Community, Solidarity and Multilingualism in a Transnational Social Movement: A Critical Sociolinguistic Ethnography of Emmaus

Details

Serval ID
serval:BIB_6D7746E8338D
Type
Book:A book with an explicit publisher.
Collection
Publications
Institution
Title
Community, Solidarity and Multilingualism in a Transnational Social Movement: A Critical Sociolinguistic Ethnography of Emmaus
Author(s)
Garrido Sardà Maria Rosa
Publisher
Routledge
Address of publication
London and New York
Publication state
Published
Issued date
01/09/2020
Peer-reviewed
Oui
Series
Routledge Critical Studies in Multilingualism
Edition
1ère édition
Language
english
Abstract
Community, solidarity and multilingualism in a transnational social movement presents a critical sociolinguistic ethnography of the Emmaus movement that analyses linguistic and discursive practices in two local communities in order to provide insight into solidarity discourses and transnational communication more broadly.
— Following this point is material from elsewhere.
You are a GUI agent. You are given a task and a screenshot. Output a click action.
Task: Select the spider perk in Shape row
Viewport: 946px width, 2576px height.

Integrating perspectives from a range of disciplines, the monograph seeks to understand the ways in which social movements are maintained across disparate communities grounded in shared cultural referents and communicative practices but not necessarily a shared language. The book focuses on Emmaus, the solidarity movement that emerged in post-war France which brings formerly marginalised people together with others looking for an alternative lifestyle into live-in communities dedicated to recycling work and social projects.
The book first offers a historical overview of the Emmaus movement more generally, moving into an account of its development and spread across national and linguistic borders. The volume draws on data from two Emmaus communities in Barcelona and London to analyse the everyday communicative and discursive practices that appropriate and resignify the shared transnational movement ideas in different socio-political, economic, historical and linguistic contexts.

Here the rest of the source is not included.